Les cachots d’Haldimand/20

La bibliothèque libre.
Éditions Édouard Garand (p. 70-72).

V

COURT ET SOMBRE DRAME EN MER


Du Calvet avait avancé son retour au Canada et s’était embarqué à la fin de juin.

Quelques jours plus tard Saint-Vallier recevait de Saint-Martin, actuellement à Londres, une lettre l’informant du départ pour le Canada de Du Calvet à bord du navire marchand « Jeffrey-Amherst ».

Douze jours s’étaient écoulés, le « Jeffrey Amherst » voguait en plein océan. Jusque-là le temps avait été beau, la mer calme. Un soir l’orage était tombé, un orage terrible, foudroyant, et durant quatre jours un vent affreux balaya l’océan et souleva des montagnes d’eau au sein desquelles le « Jeffrey Amherst » manqua de se perdre cent fois. Deux de ses mâts avaient été arrachés, ses voiles déchirées, et emportées par lambeaux dans la tempête. Le navire allait certainement devenir la proie de l’onde en fureur, si, le cinquième jour, la tempête ne s’était soudain calmée.
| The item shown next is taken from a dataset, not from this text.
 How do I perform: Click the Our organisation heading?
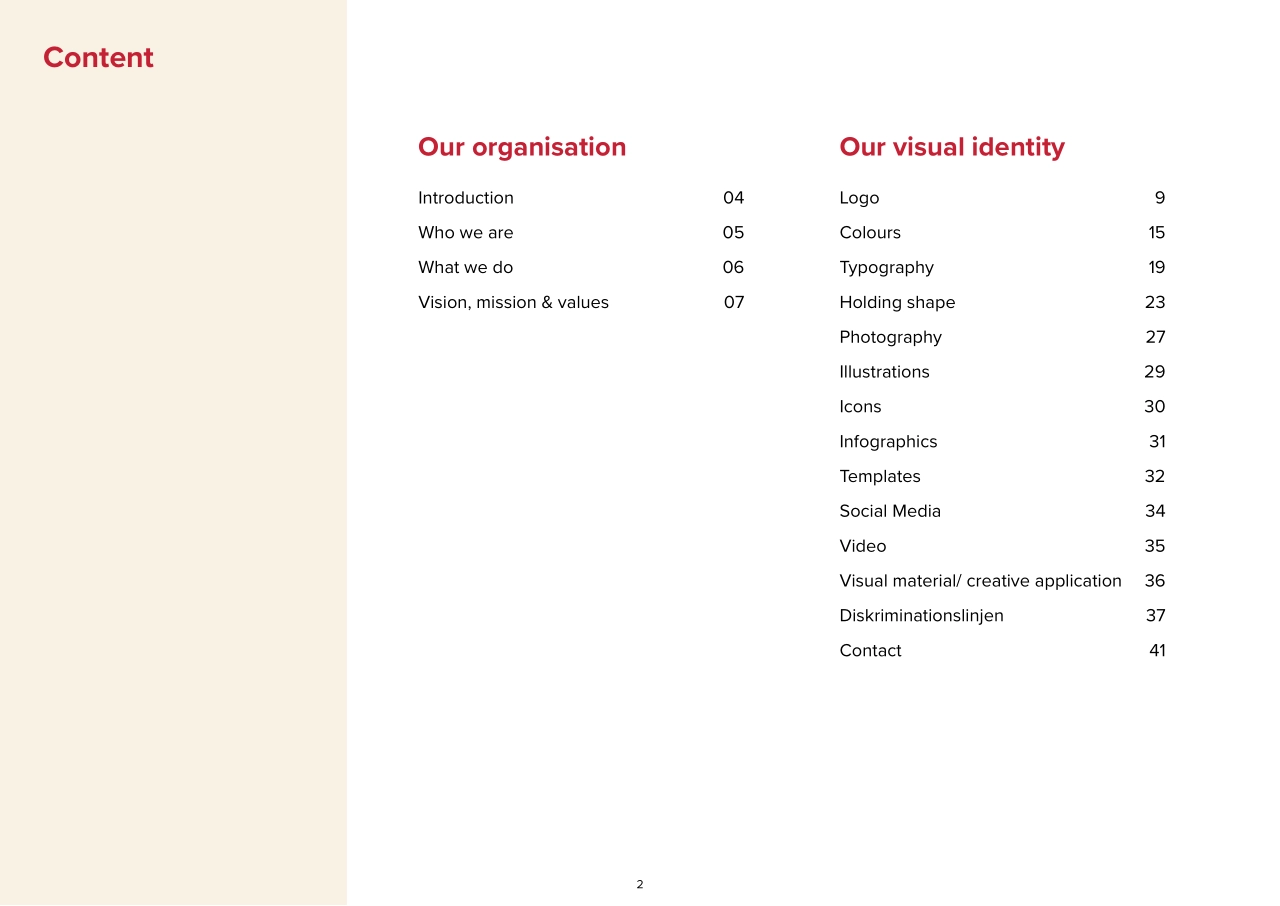coord(522,146)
Sauf l’équipage, le navire transportait vingt-sept passagers, et ses cales étaient bondées de marchandises.

Du Calvet, accompagné de son fils, avait pu se procurer une cabine que quatre étrangers occupaient également. Ces étrangers étaient des Anglais qui venaient au Canada pour s’établir. Deux de ces étrangers étaient des commerçants de Londres qui y avaient vendu leurs affaires. Quant aux deux autres, Du Calvet n’avait pu savoir au juste ce qu’ils étaient. Seulement, à leur conversation, à leurs manières, aux vêtements qu’ils portaient, il devina que c’étaient des artisans quelconques, mais des artisans qui connaissaient la mer. C’étaient des hommes d’âge mur et peut-être avaient-ils voyagé !…
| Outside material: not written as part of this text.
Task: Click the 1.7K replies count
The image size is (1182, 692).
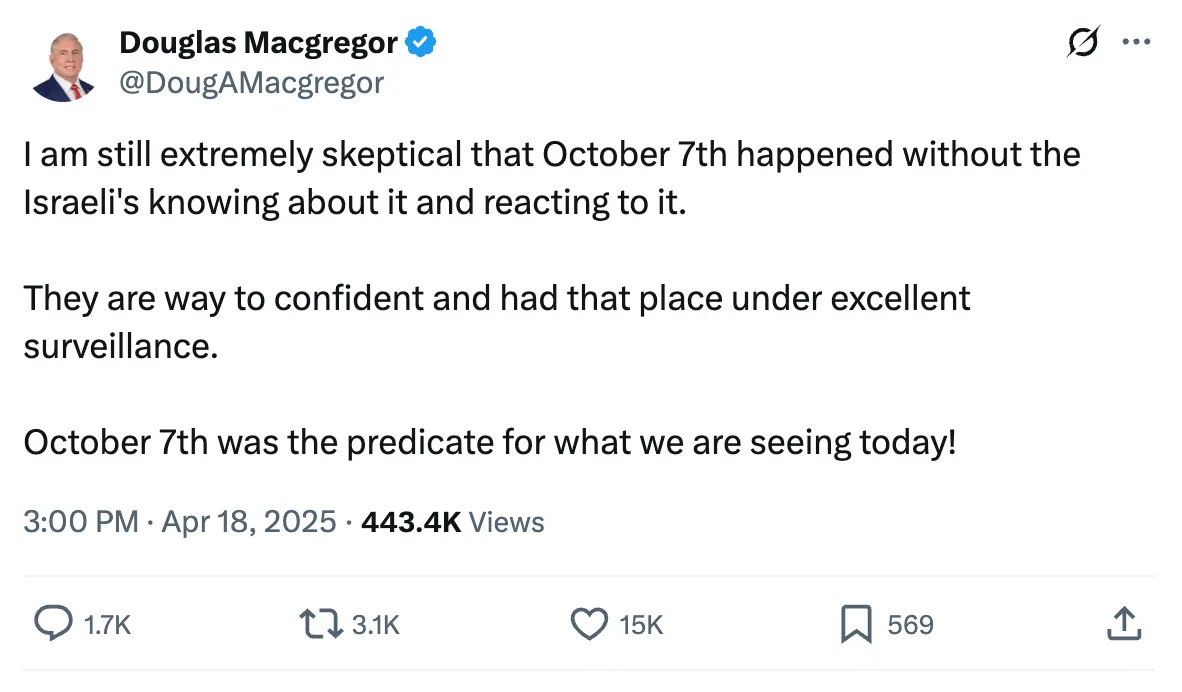Action: tap(107, 625)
Tout le temps que dura la tempête Du Calvet n’avait pas quitté sa cabine. Malgré l’effroyable roulis du navire il avait réussi à continuer la rédaction de pamphlets qu’il projetait, de publier et de répandre en Canada.
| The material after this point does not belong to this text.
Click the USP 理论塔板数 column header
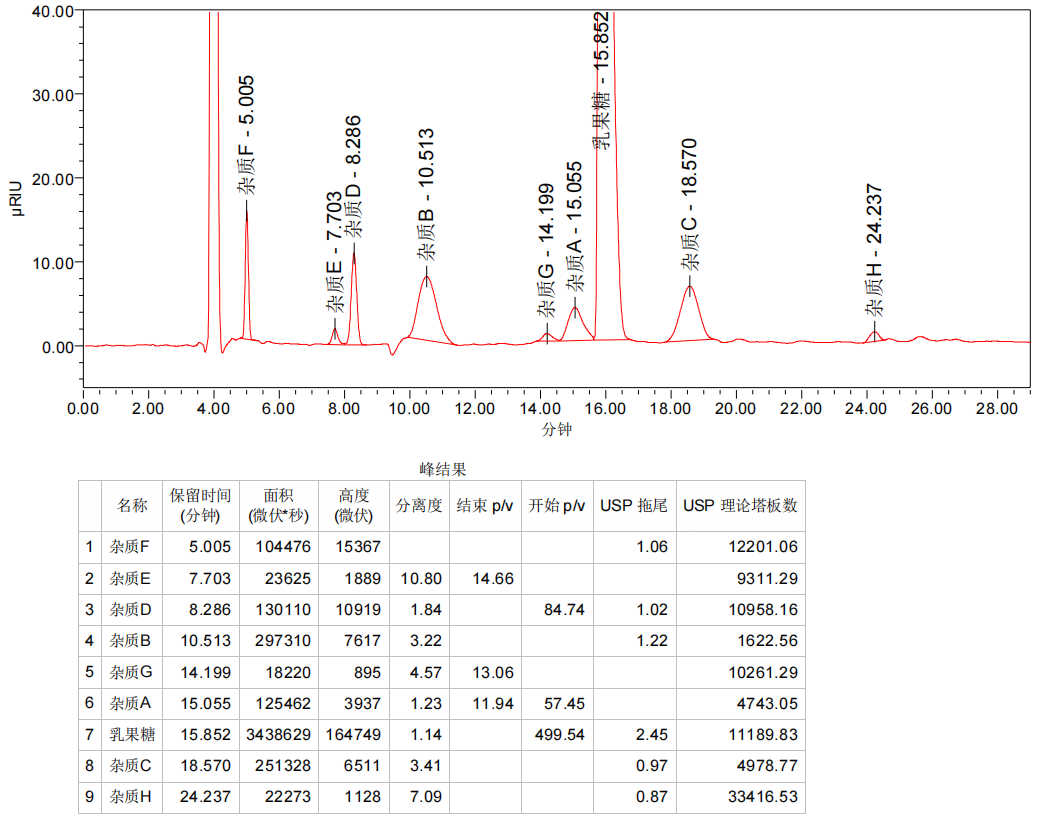Viewport: 1037px width, 819px height. (740, 506)
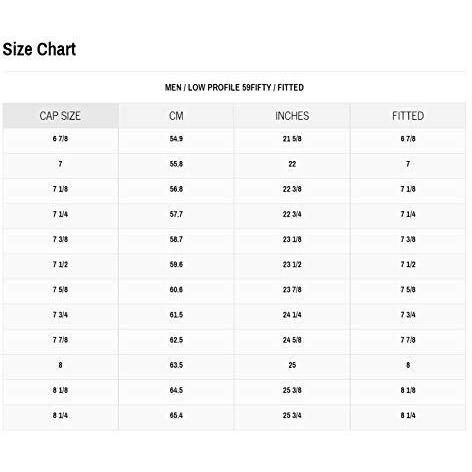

Les passagers du « Jeffrey Amherst » pour tuer la monotonie se réunissaient durant le jour et une partie de la veillée en une salle commune qu’on transformait en réfectoire. On y causait de choses et d’autres.

Quand vint l’accalmie, Du Calvet pour se délasser se rendit un soir dans la salle commune. Un des passagers l’aborda, le prit à l’écart et lui dit :

— Monsieur, vous êtes français et vous vous rendez jusqu’à Québec, et je voudrais vous demander un léger service.

— Certainement, répondit Du Calvet. Mais je croyais que vous alliez également à Québec ?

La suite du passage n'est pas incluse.